This paper presents a pvOCM system for label-free imaging of the microvasculature in developing zebrafish embryos with better than 3-μm resolution (both axial and lateral) and more than 100-μm imaging depth. The temporal variance in the phase of SD-OCM signals generated by the motion of blood flow permits the pvOCM system to image the microvasculature without relying on any exogenous label. This combination of good resolution, large field of view, and good penetration depth is well suited to studies of the fine structure of tissue and the vasculature in zebrafish embryos. This pvOCM system achieved comparable or better results than the conventional fluorescence microscopy in detecting the vascular structure. More importantly, pvOCM is a functional imaging technique that provides meaningful physiological information that is complementary to regular structural imaging approaches.

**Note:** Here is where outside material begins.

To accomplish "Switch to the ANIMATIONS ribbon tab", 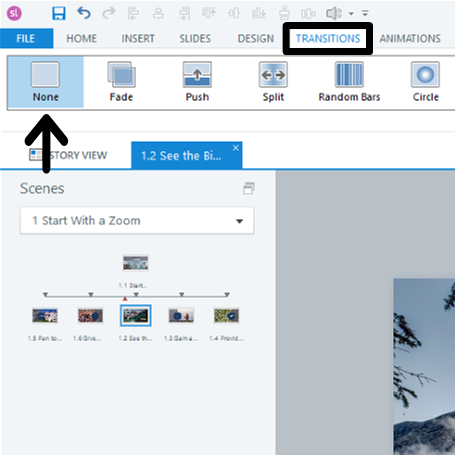I will [x=410, y=39].
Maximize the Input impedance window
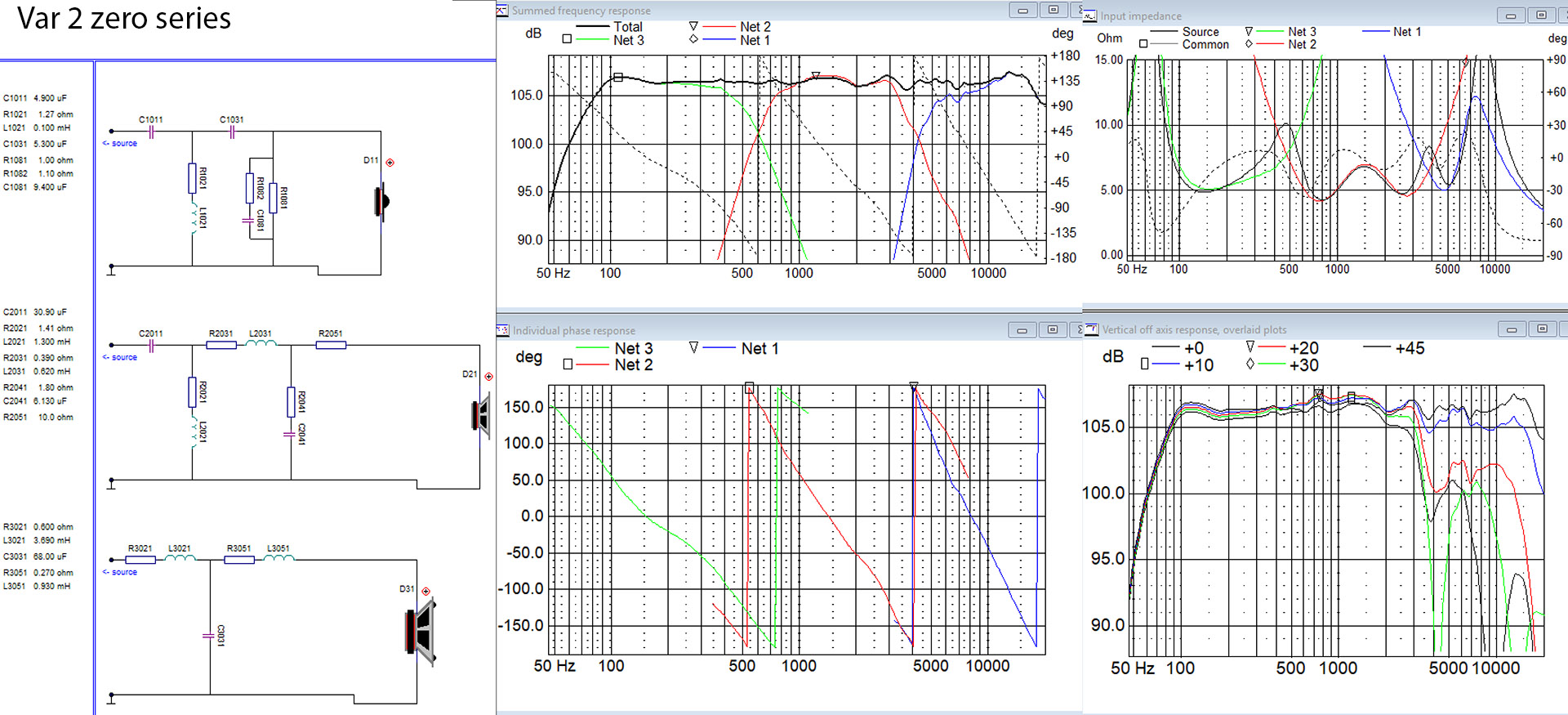Viewport: 1568px width, 715px height. click(x=1541, y=15)
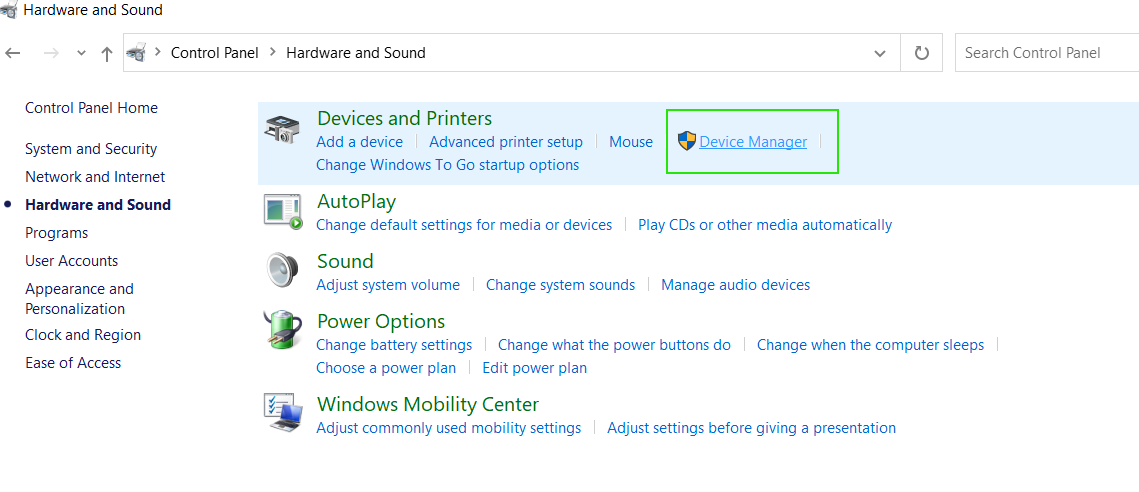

One potential limitation of pvOCM is that the motion contrast becomes smaller in regions of very slow flow or at periods in the cardiac cycle when there is little or no flow. For example, in Figs. 7 and 8, there are notable regions of low or missing contrast in pvOCM images of Se areas. By lowering the BM-scan rate or by increasing the number of B-scans per BM-scan, we could improve pvOCM detection. Although these approaches raise the chance of detecting slowly moving blood cells, they are not without their own complications, including an increased sensitivity to the phase noise from the sample motion or ambient vibrations during longer acquisition time. Moreover, the imaging speed will be sacrificed.

An alternative solution to regions of missing or reduced motion contrast is to combine data from sequential pvOCM scans without synchronizing them to the heartbeat.48Figure 9 shows two pvOCM images acquired sequentially over exactly the same trunk area, separated in time by 90  s. Red arrows mark locations that have the phase variance contrast in one image but not the other, validating our speculation that the missing contrast was caused by the intrinsic pulsatile nature of blood flow. Combining data from two or more pvOCM images (either a maximum or an average value rendering for each pixel in the images) resulted in a more complete rendering of the blood flow.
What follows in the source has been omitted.